Category: Teaching

  • This Just In: A Political Commentator is Wrong about Political Science

    Via Henry Farrell at the Monkey Cage, I came across an essay in the Weekly Standard entitled “Is Political Science Dying.” Stephen Hayward, a visiting fellow at Pepperdine Law School, makes the case that political science is too divorced from politics, too mathematical, too model-based and abstract. The motivating observation is a good one: given massive interest in contemporary politics, why aren’t students flocking to political science?

    one reason is that the fundamental questions of justice have either gone missing from most political science curricula, or more often are only anemically discussed. This is the plague of the social sciences, where issues of justice are reduced to the category of “normative” questions, which, being subjective, are not treated seriously. They are not even much discussed in many classes. It might be more accurate to call them the “anti-social sciences.”

    Farrell takes him to task on the evidence that he brings to bear: there’s not a lot of evidence that declining enrollments at Stanford are representative of the discipline, his sample of anecdotes is skewed, and there are plenty of other good explanations (like the collapse of the legal job market) that might explain the same trend.

    One might also wonder what exactly a political commentator with a PhD in American studies who teaches(?) at a law school knows about what happens inside of the undergraduate political science classroom. Or puzzle at the claim that students “flock to radical courses.” Our humanities friends would be delighted if this were true.

    Those points aside, here is another view.* What if the problem is that political science as taught isn’t technical enough?

    Here is how this argument would work. College students understand (albeit imperfectly) the labor markets that they face upon graduation. College is expensive, loans are burdensome. This creates an incentive to obtain skills in college. Model-based disciplines that teach abstract thinking in a technical framework have the benefit of conveying the perception that there are skills to be learned, and that those skills are marketable in the knowledge economy. The issue with faculty such as me is that we keep prattling on about justice on the anniversary of the Indonesian killings, and students think they need to develop some hard skills. We should to be giving them courses with titles like Strategic Thinking and Non-Market Strategy in Asia, and exposing them to coding, data management, and analytics.

    I can’t test this argument in a way that Henry Farrell (or I) would prefer, not in a way that supports a causal argument. But I can give impressionistic evidence, in the form of three questions.

    1. Do we live in a higher education landscape where technical training (STEM, etc.) is viewed as legitimately and self-evidently the route to both individual career success and national prosperity?
    2. Is economics collapsing in enrollment?
    3. Are the critical humanities rising in enrollment?

    If the answer to these three questions is YES-NO-NO, then Hayward is, plausibly, exactly wrong about political science. It’s not proof, and I am in no means in favor of actually turning political science into economics. But it might help us to diagnose exactly why Hayward has the impression that political science is in trouble.

    NOTE

    * This view is by no means representative of the department where I teach, or of my employer.

  • Write Like You Imagine That You Talk

    Via Chris Blattman, I came across a post by Paul Graham called “write like you talk.” The advice here is sound in spirit, but is a bit misleading.

    I know this because in a previous life I took a course in sociolinguistics, taught by one of the world’s great demolishers of the idea that anyone ever utters anything that actually makes sense. One of the most memorable class activities was to record and then transcribe actual conversation. And then, upping the stakes, to record and then transcribe a formal lecture.

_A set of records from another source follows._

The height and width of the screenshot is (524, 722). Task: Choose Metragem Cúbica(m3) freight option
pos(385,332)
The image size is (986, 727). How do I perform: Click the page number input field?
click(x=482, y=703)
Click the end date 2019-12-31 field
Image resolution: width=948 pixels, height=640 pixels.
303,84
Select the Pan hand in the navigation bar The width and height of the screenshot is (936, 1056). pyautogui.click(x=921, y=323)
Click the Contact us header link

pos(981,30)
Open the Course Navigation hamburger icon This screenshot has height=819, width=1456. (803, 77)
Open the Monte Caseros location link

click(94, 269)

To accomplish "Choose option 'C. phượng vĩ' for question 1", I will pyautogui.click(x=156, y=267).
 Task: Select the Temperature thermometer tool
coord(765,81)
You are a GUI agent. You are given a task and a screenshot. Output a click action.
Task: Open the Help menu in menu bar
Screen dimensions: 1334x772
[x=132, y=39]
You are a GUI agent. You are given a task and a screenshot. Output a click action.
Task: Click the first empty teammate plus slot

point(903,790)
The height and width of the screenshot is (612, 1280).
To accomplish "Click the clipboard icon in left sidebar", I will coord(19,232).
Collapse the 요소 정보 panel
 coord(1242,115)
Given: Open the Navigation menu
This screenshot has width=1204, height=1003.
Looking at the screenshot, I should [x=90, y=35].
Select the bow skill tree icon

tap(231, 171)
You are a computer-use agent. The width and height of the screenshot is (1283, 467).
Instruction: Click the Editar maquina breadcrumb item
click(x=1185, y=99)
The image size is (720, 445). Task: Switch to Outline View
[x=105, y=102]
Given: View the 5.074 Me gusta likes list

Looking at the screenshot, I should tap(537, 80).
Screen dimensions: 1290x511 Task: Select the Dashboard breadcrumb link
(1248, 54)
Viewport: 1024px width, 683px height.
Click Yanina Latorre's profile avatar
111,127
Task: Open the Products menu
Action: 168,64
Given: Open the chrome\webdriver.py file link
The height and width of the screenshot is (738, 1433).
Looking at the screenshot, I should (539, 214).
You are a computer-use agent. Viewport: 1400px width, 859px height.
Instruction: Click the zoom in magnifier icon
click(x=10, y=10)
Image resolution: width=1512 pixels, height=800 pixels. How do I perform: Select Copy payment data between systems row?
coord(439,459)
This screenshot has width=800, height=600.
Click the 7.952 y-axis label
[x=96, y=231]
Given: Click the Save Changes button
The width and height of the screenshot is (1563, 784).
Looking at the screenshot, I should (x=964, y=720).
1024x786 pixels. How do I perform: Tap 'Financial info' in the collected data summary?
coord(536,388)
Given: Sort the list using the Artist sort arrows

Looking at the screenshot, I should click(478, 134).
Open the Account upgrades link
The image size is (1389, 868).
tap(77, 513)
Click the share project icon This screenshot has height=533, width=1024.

I recorded and transcribed a conversation among my friends about a tamagotchi (all the rage at the time), and then a formal lecture by a professor widely regarded as being one of the best lecturers on campus.

    When you do this, this is what you learn. People do not talk in complete sentences. They certainly do not talk in paragraphs. People rarely have a point, and almost never build up to that point in any systematic way. A good lecturer (unlike a pleasant conversationalist) will have an overall structure, yes, but actual delivery comes with asides, anecdotes, incomplete sentences and stutters, and ums and buts, and my new enemy, “so, …”.

    Graham’s advice should not be to write like you talk, but rather to write like you imagine that you talk. Here is the distinction. You imagine that when you talk, there is structure to what you are saying that can be broken down into a series of component claims that flow naturally from one to the next. You imagine that you use proper grammar and clear language that is just precise enough but never obscurantist. You imagine that you have a point. Imagine if your writing did the same!